A common myth about state tax policy is that income tax cuts don't benefit economies. Evidence from the states speaks loudly to the contrary. Tax policies play a huge role in shaping economic performance and determine whether a state will prosper or fall behind.
The real gross domestic product figures from 2000 to 2010 make the case for low income taxes. During that decade, economies in the nine states with no personal income tax grew by 26 percent — well above the national average of 19 percent. The nine states with the highest income taxes grew by only 17.8 percent. By nearly every economic measure, low-tax states perform much better than high-tax ones.
High taxes don't just redistribute income — they redistribute people. Americans are increasingly mobile and vote with their feet.
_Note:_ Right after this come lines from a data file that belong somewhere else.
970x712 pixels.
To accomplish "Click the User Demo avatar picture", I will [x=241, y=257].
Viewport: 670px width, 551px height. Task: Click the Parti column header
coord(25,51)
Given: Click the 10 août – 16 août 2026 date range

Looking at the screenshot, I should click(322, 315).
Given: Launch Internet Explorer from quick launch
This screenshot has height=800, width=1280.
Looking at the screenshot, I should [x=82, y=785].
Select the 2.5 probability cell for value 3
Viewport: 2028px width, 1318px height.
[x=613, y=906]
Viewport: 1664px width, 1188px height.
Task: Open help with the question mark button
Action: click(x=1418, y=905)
They choose where to live, spend and invest based on the tax climate. It's no coincidence that, as a group, the nine states that have no personal income tax enjoyed a positive net domestic migration over the nine states with the highest personal income tax — every year. From 2000 to 2010, population in the no-tax group of states grew nearly three times faster than in the high-tax group.
Consider Maryland, which enacted a special tax on millionaires in 2008. As a result, high-income residents left Maryland in droves and they took their tax revenues with them. In the wake of the tax increase, Maryland saw a 33 percent decline in tax returns from millionaire households, and it lost $1 billion of its net tax base from residents moving to other states. Oklahoma should not repeat Maryland's mistake.